Le roi se leva, fit quelque pas en songeant, puis revint s’asseoir devant Capestang.

"Comment avez-vous su ? demanda-t-il. Comment avez-vous appris ?

— Un mot que j’ai entendu par hasard, sire. Qui a prononcé ce mot ? je l’ignore. En pleine nuit, il m’a été impossible de rien distinguer de ceux qui parlaient. Mais ce qu’ils disaient était terriblement précis. Il n’y avait pas de doute, pas d’espoir : c’était bien du roi qu’on parlait ! C’était bien le roi qui, cette nuit, devait être empoisonné. Alors, sire, je suis accouru... voilà tout.

— Voilà tout !" répéta Louis XIII en considérant le chevalier avec une naïve admiration.

Capestang, de son côté, regardait le roi avec cette chaude et rayonnante sympathie qui était à l’hommage des courtisans ce que les soleils de messidor sont à une veilleuse de sépulcre. Le roi et l’aventurier se sourirent.

Et, dans cette minute où leurs âmes vibraient à l’unisson, Louis XIII oublia ce qu’on lui avait enseigné de la majesté royale ; et Capestang comprit que ce qu’il entreprenait de sauver, ce qui lui inspirait une affection de grand frère, ce n’était pas le roi... c’était l’adolescent si pâle, si triste, si seul contre tant d’ennemis. Une seconde, ils furent égaux.
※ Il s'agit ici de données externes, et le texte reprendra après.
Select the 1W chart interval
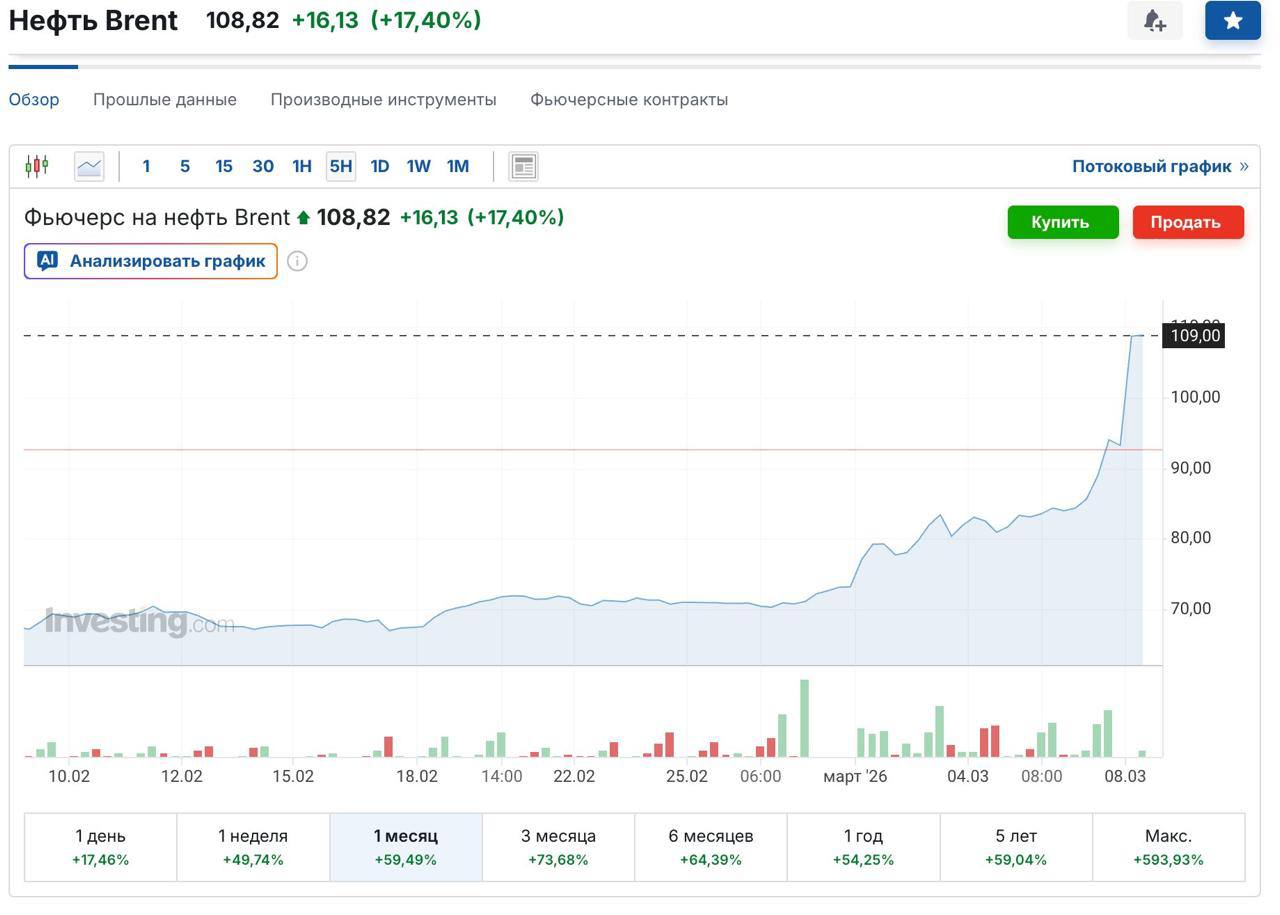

Le jeune roi était sous le charme de cette aventure, lui, qui rêvait d’épisodes chevaleresques, lui qui lisait avec passion les vieux récits épiques des trouvères. Il jeta un coup d’œil malicieux sur les fameux pinceaux dont bien longtemps on devait parler sous les lambris du Louvre. Et, se renversant dans son fauteuil, il se remit à rire aux éclats.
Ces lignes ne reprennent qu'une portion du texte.